----- Extracted text
Make a BufferedImage use less RAM?

Question

I have java program that reads a jpegfile from the harddrive and uses it as the background image for various other things. The image itself is stored in a BufferImage object like so:

BufferedImage background
background = ImageIO.read(file)

This works great - the problem is that the BufferedImage object itself is enormous. For example, a 215k jpeg file becomes a BufferedImage object that's 4 megs and change. The app in question can have some fairly large background images loaded, but whereas the jpegs are never more than a meg or two, the memory used to store the BufferedImage can quickly exceed 100s of megabytes.

I assume all this is because the image is being stored in ram as raw RGB data, not compressed or optimized in any way.

Is there a way to have it store the image in ram in a smaller format? I'm in a situation where I have more slack on the CPU side than RAM, so a slight performance hit to get the image object's size back down towards the jpeg compression would be well worth it.
----------
**Task list**
**1)** In the BufferedImage question, how big does a 215k jpeg file become once it is loaded as a BufferedImage object?
**2)** Copy word for word the passage of the BufferedImage question starting at "Is there a way" and ending at "well worth it.".
----- Extracted records
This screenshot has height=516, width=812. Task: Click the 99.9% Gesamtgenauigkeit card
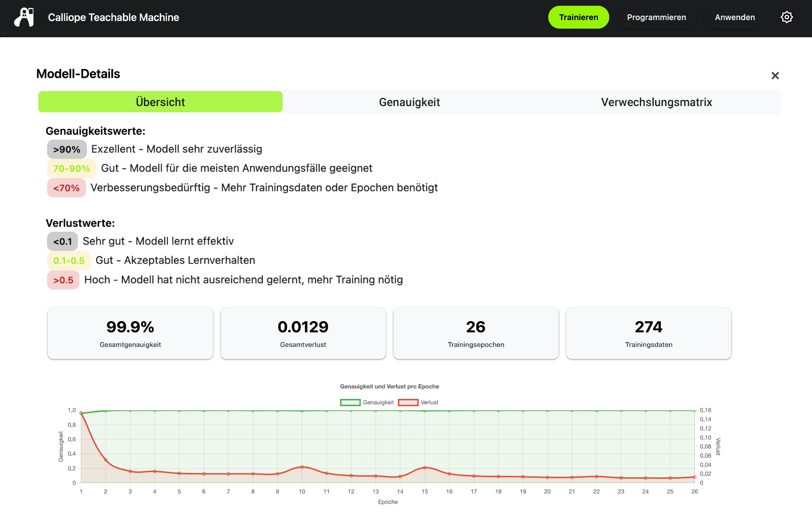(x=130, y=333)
----------
----- Extracted records
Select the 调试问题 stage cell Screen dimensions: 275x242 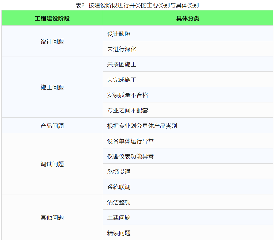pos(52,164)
----------
**Complete answers**
**1)** 4 megs and change.

**2)**
Is there a way to have it store the image in ram in a smaller format? I'm in a situation where I have more slack on the CPU side than RAM, so a slight performance hit to get the image object's size back down towards the jpeg compression would be well worth it.